__WORK TO COMPLETE__
The listing below has to be output exactly as given, less its pictures.

INPUT FOR THIS TASK START

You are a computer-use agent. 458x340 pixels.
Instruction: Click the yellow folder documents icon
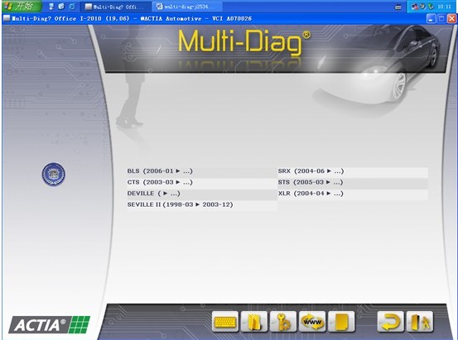click(x=253, y=322)
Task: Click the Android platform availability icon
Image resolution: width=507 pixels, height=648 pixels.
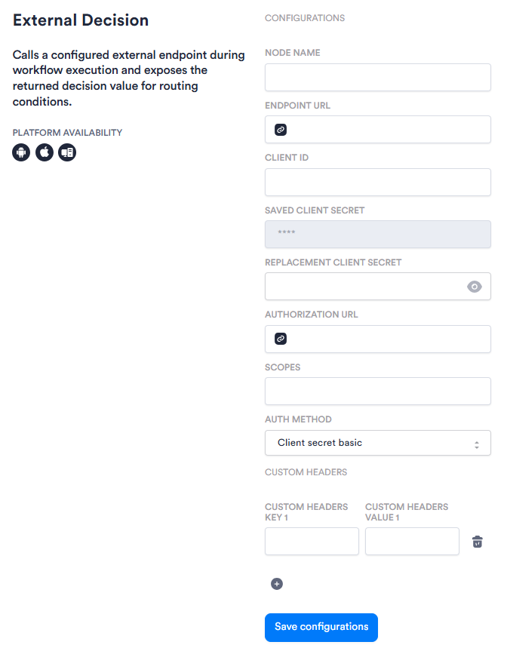Action: (21, 152)
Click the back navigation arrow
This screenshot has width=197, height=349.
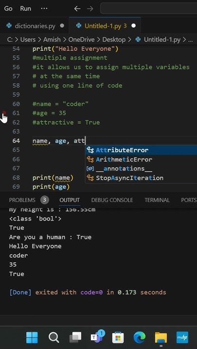pos(77,9)
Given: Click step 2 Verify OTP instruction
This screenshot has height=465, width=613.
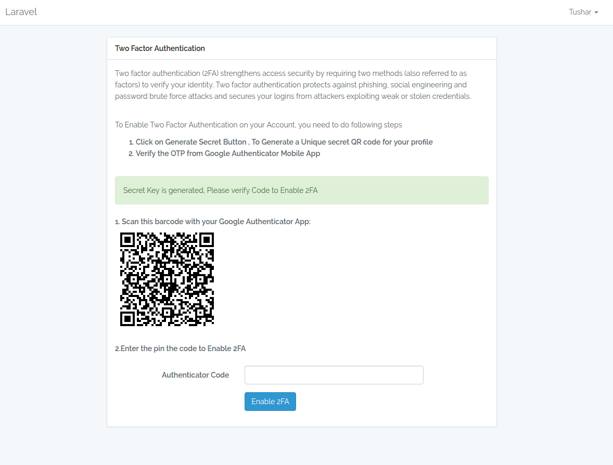Looking at the screenshot, I should click(228, 153).
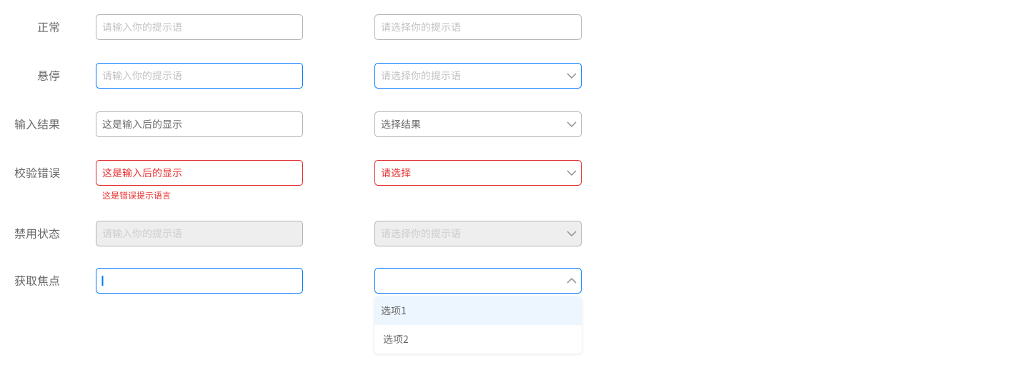
Task: Click the input showing 这是输入后的显示 in 输入结果 row
Action: pyautogui.click(x=199, y=124)
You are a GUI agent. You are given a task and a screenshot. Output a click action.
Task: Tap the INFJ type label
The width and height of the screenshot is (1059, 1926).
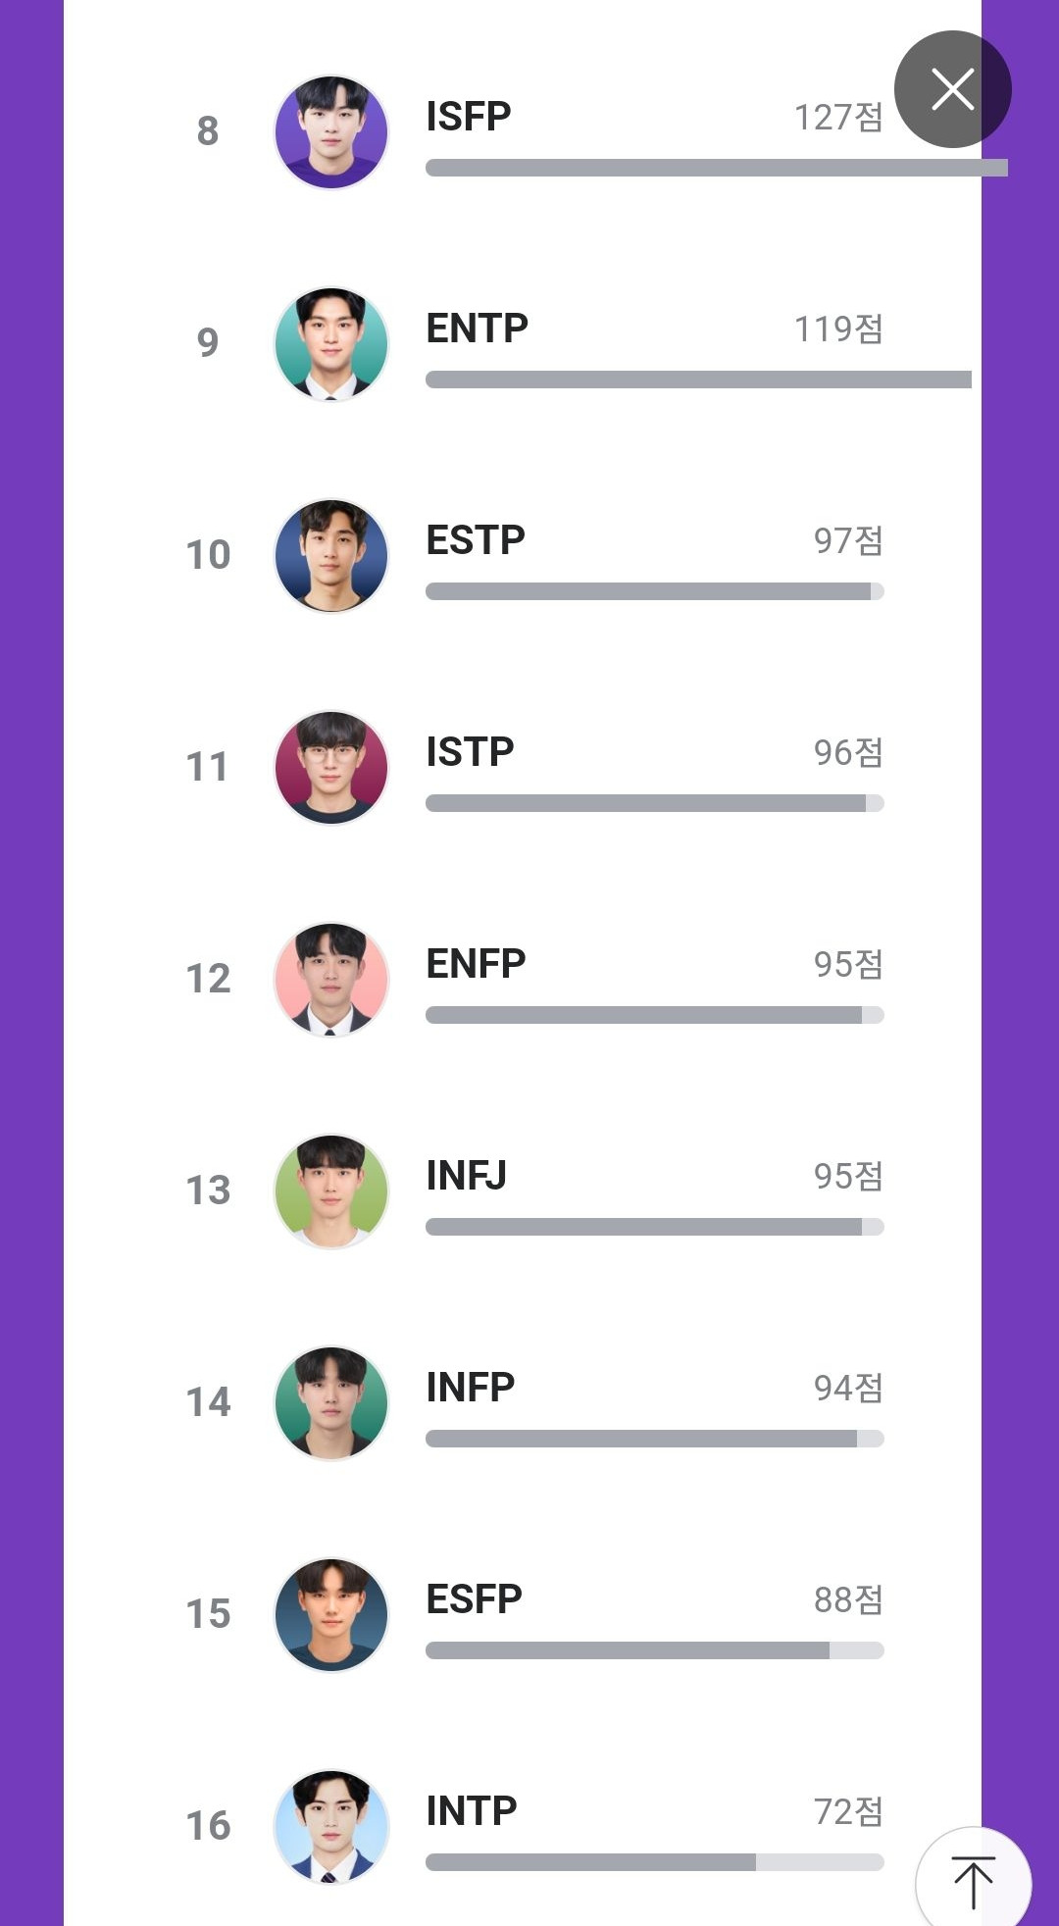click(x=467, y=1176)
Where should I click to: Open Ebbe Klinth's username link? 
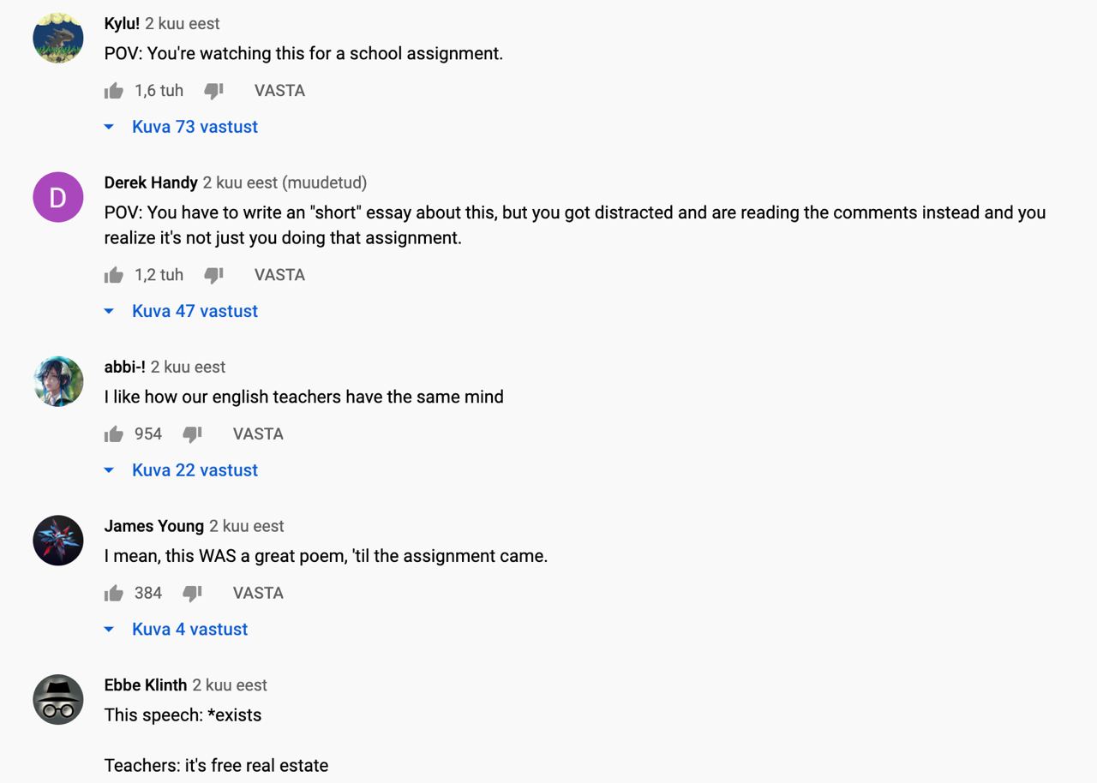click(x=146, y=685)
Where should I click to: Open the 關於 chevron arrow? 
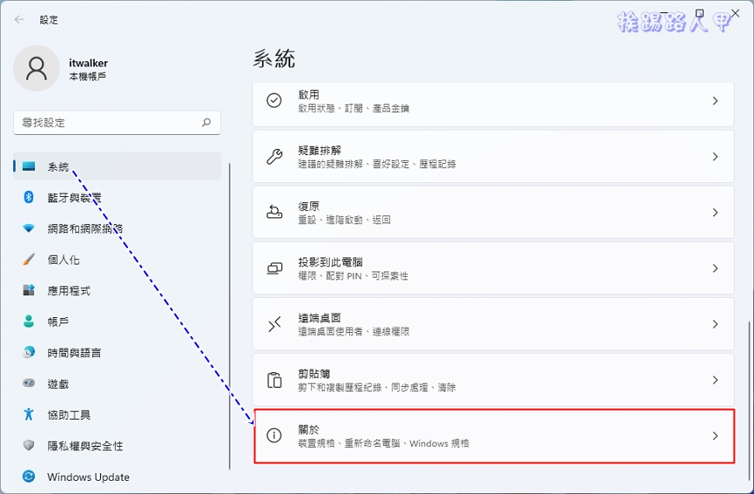point(715,435)
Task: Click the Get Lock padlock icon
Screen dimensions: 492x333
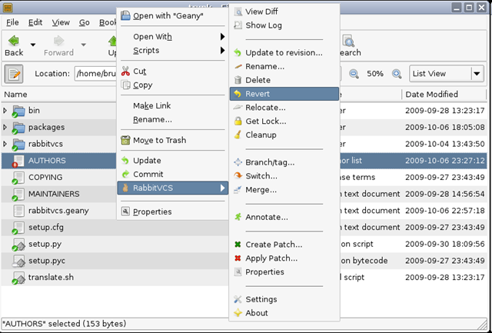Action: [x=238, y=122]
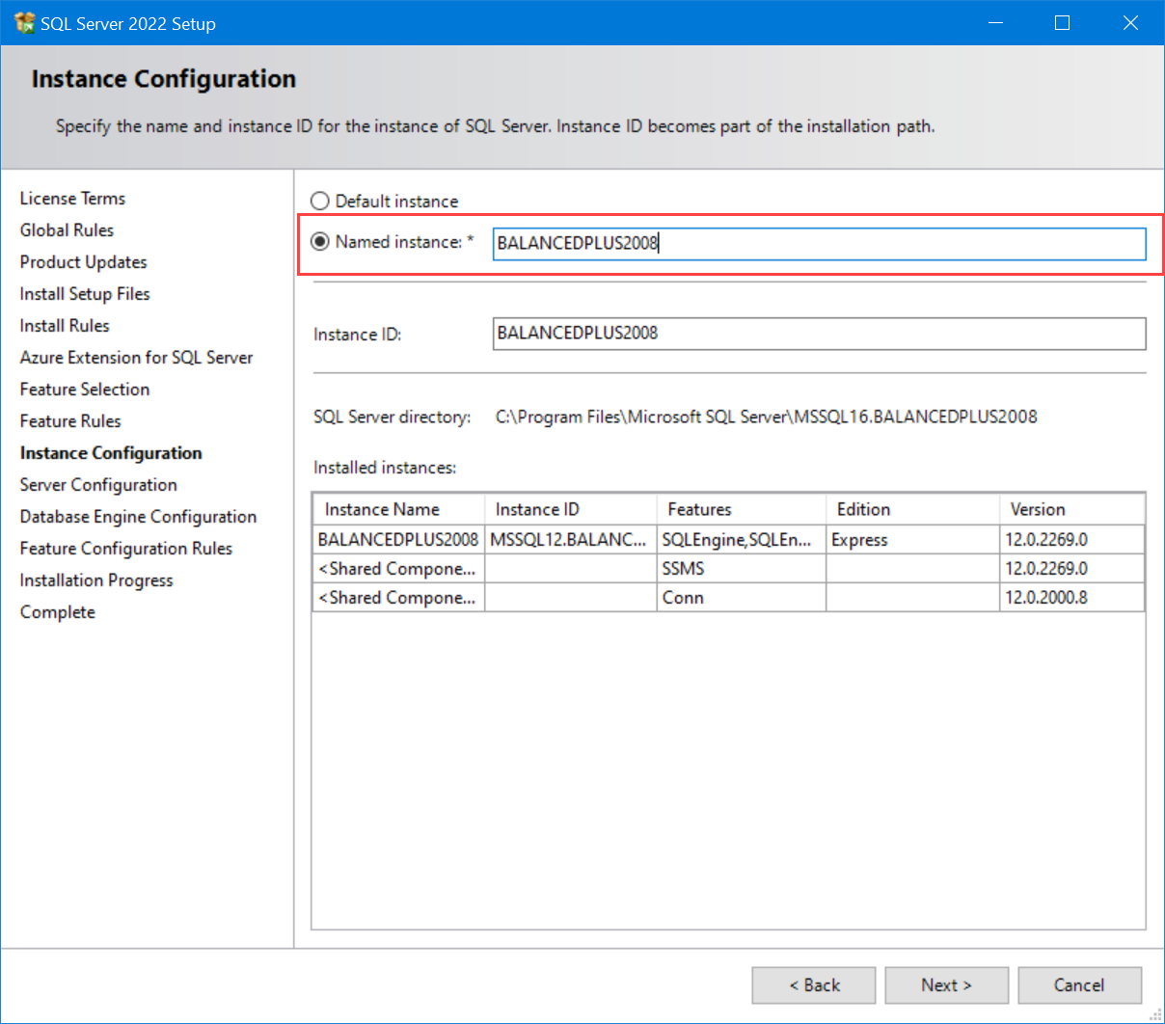
Task: Click the Back button
Action: point(813,984)
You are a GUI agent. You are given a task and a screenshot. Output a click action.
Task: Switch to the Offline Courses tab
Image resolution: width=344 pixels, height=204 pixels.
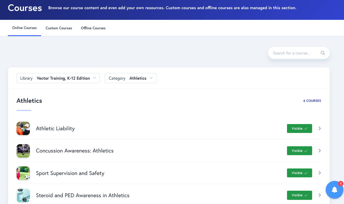coord(93,28)
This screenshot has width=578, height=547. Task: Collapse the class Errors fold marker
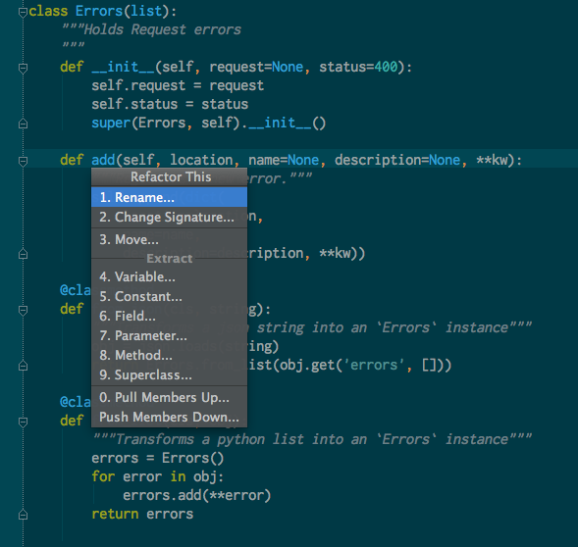(23, 13)
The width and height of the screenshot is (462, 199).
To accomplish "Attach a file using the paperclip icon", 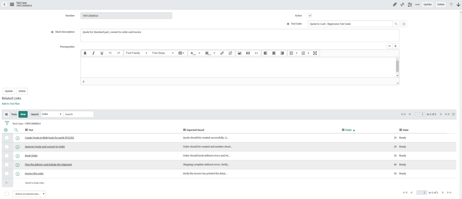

INPUT FOR THIS TASK END

__COMPLETED TASK__
You are a computer-use agent. 458x340 pixels.
Instruction: Click the yellow folder documents icon
click(x=253, y=322)
Task: Click the Android platform availability icon
Image resolution: width=507 pixels, height=648 pixels.
Action: (21, 152)
Click the back navigation arrow
This screenshot has width=197, height=349.
pos(77,9)
Given: Click step 2 Verify OTP instruction
This screenshot has height=465, width=613.
Looking at the screenshot, I should click(228, 153).
Task: Click the input showing 这是输入后的显示 in 输入结果 row
Action: pyautogui.click(x=199, y=124)
You are a GUI agent. You are given a task and a screenshot. Output a click action.
Task: Tap the INFJ type label
The width and height of the screenshot is (1059, 1926).
click(x=467, y=1176)
Where should I click to: Open Ebbe Klinth's username link? 
click(x=146, y=685)
Where should I click to: Open the 關於 chevron arrow? 
point(715,435)
Task: Click the Get Lock padlock icon
Screen dimensions: 492x333
Action: [x=238, y=122]
Task: Click the Back button
Action: point(813,984)
You are a GUI agent. You are given a task and a screenshot. Output a click action.
Task: Switch to the Offline Courses tab
Image resolution: width=344 pixels, height=204 pixels.
coord(93,28)
This screenshot has width=578, height=547. Task: Collapse the class Errors fold marker
(23, 13)
The width and height of the screenshot is (462, 199).
To accomplish "Attach a file using the paperclip icon", 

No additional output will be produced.